ACTIVITY: Search the records below for the string "arrow", and report each line that contains it.

Records drawn from a dataset:
*** Begin section ***

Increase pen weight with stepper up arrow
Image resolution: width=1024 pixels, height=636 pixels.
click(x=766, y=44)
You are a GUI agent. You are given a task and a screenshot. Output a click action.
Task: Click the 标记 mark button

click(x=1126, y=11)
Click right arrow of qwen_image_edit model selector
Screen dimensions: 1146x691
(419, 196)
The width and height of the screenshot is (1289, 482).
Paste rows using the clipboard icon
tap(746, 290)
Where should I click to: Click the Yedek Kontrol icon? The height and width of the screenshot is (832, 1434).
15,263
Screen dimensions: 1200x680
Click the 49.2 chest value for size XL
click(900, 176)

*** End section ***

EXERCISE OUTPUT:
Increase pen weight with stepper up arrow
Click right arrow of qwen_image_edit model selector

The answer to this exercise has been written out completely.